Avoca - Culture and History

Historic goldmining town with wide street and large number of historic buildings.

Thomas Mitchell was the first European to pass through the area. He reached it in 1836 and, as rumour has it, named the local river 'Avoca' after a river or vale in County Wicklow, Ireland. A decade later there were a number of squatters in the area but the real change to the district's fortunes occurred in 1852 when gold was discovered only 3 km east of the town. By 1854 the town had a population of 2577 and there were a total of around 6000 diggers operating in the 6 km of riverbed south of the confluence of Glenlogie Creek and Avoca River.

It was around this time that Avoca grew dramatically. A police camp of some 50 troopers was established in 1853 and a lock-up built the following year, an impressive Bank of Victoria was built in 1854 to capitalise the new-found wealth, a series of businesses set up shop, the Avoca Hotel opened its doors in 1854, the Union Hotel in 1855, a Wesleyan Church was built in 1856, a National School in 1857 and the courthouse in 1859.

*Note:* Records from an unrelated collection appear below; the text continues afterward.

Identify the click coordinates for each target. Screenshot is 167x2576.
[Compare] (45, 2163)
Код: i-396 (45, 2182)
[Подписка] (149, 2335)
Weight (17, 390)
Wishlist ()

A description of the diggings in the early 1860s: 'Shanties, public houses and shops sprang up rapidly and the place was a veritable beehive of industry ‹ the whirring of the windlass, the clank-clank of the buckets, the rumble of the 'cradle' and the puddling machine, the tents, the lights innumerable at night, the singing oft bacchanalian the laughter and the brawls made a medley of sound incidental to the bush mining camp.'

The town's population had dropped back to 768 by 1871. The railway line from Maryborough was opened in 1876. But by this time the gold rush was all but over. Men were still making a reasonable living at Amphitheatre as late as the 1890s but the gold was now difficult to get. Slowly the farmers began to reassert themselves. By the 1870s grapes were being grown in the area and over the next twenty years mixed farming - sheep, cattle, orchards - started to dominate in the area. There were various attempts to use dredges to extract the gold and these continued intermittently throughout this century with the last dredge only stopping operations in 1957.

Today Avoca is a pleasant rural service centre characterised by its wide main street and the nearby Pyrenees Ranges. There are three race meetings each year.